Délai moyen total de la transition : 3 à 6 mois, selon la réactivité du notaire et les délais administratifs locaux.
Plus-value immobilière : la vraie fiscalité si vous vendez après
Attention à ne pas confondre frais de succession et imposition de la plus-value. Si vous décidez de vendre le bien après avoir récupéré la pleine propriété, la plus-value immobilière peut être due — c'est un impôt distinct, sans lien avec l'article 1133 du CGI.
Le prix d'acquisition retenu pour le calcul correspond à la valeur en pleine propriété du bien à la date à laquelle il est entré dans votre patrimoine (date de la donation ou de la succession initiale), augmentée des frais d'acquisition et des dépenses de travaux selon les règles habituelles. Si le bien constituait la résidence principale de l'usufruitier au jour de son décès et que vous le vendez rapidement, l'administration admet dans certains cas l'exonération au titre de la résidence principale — consultez votre notaire pour valider votre situation.
Taxe foncière et IFI l'année du décès
Pour la taxe foncière, la règle est celle du redevable au rôle au 1er janvier : si l'usufruitier était vivant à cette date, c'est lui (et donc, en pratique, sa succession) qui reste redevable de la taxe pour l'année entière.
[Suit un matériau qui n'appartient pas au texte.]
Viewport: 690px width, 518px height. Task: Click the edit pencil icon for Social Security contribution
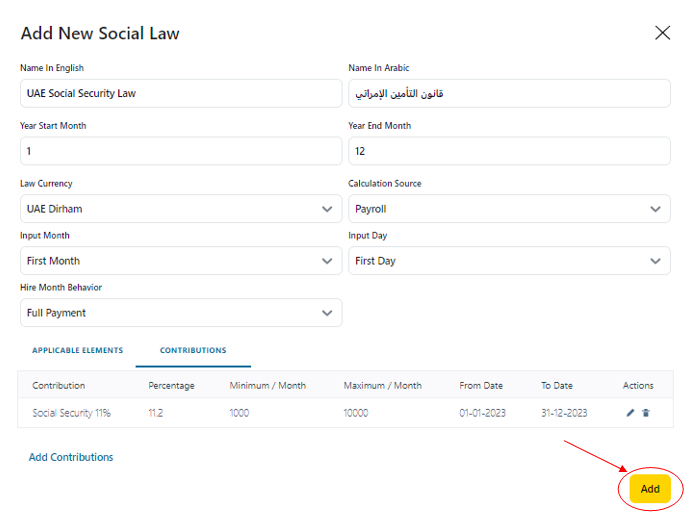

Le montant entre au passif successoral. À compter du 1er janvier suivant, vous êtes redevable à titre personnel.
Pour l'impôt sur la fortune immobilière (IFI), la bascule est plus simple : tant que le démembrement existe, l'usufruitier déclare le bien pour sa valeur en pleine propriété. À l'extinction de l'usufruit, vous reprenez la déclaration intégrale à compter de l'année suivante.
À retenir
Les frais de succession au décès de l'usufruitier sont nuls dans l'immense majorité des cas, grâce au mécanisme protecteur de l'article 1133 du CGI. Les seuls coûts réels à prévoir sont les frais de notaire pour l'attestation de propriété immobilière et la taxe de publicité foncière. Quatre scénarios font exception — présomption de l'article 751, quasi-usufruit réformé en 2024, usufruit successif, abus de droit — et justifient un passage chez un professionnel dès que votre situation sort du cas standard.
La meilleure manière d'aborder cette transition reste d'anticiper : prenez contact avec votre notaire dès les premiers jours qui suivent le décès et sécurisez votre statut de plein propriétaire par un acte authentique.